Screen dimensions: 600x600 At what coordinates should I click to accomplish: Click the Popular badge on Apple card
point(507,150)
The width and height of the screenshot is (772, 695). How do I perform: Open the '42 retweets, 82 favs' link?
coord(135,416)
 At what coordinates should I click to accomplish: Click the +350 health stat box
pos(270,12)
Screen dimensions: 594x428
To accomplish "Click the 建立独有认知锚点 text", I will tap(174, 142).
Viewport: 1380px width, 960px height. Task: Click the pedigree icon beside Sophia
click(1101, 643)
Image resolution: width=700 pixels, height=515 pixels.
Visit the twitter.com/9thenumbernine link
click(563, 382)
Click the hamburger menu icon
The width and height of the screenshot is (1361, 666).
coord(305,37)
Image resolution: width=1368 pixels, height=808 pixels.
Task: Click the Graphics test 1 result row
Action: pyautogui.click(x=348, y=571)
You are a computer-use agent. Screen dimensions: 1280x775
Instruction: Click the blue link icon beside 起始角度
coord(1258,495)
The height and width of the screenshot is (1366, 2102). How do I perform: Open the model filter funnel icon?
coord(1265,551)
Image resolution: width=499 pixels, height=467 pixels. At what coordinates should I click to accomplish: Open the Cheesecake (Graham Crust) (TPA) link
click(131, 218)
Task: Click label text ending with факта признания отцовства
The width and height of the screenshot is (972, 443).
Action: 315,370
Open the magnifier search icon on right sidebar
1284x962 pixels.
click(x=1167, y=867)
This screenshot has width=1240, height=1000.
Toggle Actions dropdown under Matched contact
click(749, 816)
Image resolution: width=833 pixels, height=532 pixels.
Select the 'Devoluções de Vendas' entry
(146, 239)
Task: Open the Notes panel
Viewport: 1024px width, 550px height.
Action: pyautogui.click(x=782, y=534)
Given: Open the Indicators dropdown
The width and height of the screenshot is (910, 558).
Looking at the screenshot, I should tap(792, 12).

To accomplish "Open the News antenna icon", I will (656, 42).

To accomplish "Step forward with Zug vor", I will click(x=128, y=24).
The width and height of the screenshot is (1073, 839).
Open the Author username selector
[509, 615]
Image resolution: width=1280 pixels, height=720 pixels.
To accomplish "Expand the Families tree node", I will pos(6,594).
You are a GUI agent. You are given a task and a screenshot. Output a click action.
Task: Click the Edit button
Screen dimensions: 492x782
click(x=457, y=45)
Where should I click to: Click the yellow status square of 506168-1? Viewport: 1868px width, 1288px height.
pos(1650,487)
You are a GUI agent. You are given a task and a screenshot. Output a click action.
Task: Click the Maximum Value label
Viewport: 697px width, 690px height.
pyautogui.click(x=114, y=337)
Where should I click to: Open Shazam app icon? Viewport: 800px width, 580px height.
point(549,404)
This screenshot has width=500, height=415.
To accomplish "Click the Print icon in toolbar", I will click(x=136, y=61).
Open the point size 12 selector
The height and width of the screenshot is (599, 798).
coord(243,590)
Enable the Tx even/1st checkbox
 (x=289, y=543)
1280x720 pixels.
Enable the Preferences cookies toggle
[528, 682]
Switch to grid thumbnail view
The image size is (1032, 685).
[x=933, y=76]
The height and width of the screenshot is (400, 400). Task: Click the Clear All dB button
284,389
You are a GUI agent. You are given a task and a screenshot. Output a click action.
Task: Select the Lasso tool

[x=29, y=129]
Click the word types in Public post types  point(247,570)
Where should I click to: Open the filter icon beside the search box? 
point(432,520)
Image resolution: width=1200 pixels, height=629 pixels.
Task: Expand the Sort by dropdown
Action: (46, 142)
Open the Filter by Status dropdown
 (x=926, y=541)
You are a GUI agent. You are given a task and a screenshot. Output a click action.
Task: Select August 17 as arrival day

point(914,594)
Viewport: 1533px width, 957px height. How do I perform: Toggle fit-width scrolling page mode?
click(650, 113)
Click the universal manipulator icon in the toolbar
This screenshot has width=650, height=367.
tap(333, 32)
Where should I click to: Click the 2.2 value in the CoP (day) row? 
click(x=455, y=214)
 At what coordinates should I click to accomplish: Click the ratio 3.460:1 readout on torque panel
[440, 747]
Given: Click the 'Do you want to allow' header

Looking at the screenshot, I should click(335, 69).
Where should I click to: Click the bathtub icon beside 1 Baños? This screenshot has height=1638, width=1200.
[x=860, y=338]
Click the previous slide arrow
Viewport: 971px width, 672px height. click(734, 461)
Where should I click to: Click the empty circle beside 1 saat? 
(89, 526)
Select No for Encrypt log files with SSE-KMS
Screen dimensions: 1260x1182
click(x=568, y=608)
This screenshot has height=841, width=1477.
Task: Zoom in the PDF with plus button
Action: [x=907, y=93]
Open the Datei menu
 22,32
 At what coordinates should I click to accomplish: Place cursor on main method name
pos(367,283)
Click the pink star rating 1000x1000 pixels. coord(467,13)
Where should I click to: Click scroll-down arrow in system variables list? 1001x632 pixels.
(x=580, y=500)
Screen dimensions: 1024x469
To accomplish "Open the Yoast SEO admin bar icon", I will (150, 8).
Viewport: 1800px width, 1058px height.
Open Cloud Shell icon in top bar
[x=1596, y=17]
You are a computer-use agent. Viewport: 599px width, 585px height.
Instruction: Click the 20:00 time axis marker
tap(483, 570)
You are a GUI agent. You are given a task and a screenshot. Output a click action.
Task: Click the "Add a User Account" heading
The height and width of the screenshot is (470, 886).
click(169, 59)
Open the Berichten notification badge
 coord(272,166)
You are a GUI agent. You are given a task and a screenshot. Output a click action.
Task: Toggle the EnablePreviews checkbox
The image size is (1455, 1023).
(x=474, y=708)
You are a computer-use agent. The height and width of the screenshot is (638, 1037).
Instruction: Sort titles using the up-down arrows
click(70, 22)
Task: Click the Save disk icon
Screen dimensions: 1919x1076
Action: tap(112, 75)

### Try it
Nothing past the line containing "Image resolution: width=700" should be restated; transcribe the material exactly from its first line through that line.

### Result
Screen dimensions: 600x600 At what coordinates should I click to accomplish: Click the Popular badge on Apple card
point(507,150)
The width and height of the screenshot is (772, 695). How do I perform: Open the '42 retweets, 82 favs' link?
coord(135,416)
 At what coordinates should I click to accomplish: Click the +350 health stat box
pos(270,12)
Screen dimensions: 594x428
To accomplish "Click the 建立独有认知锚点 text", I will tap(174, 142).
Viewport: 1380px width, 960px height. Task: Click the pedigree icon beside Sophia
click(1101, 643)
Image resolution: width=700 pixels, height=515 pixels.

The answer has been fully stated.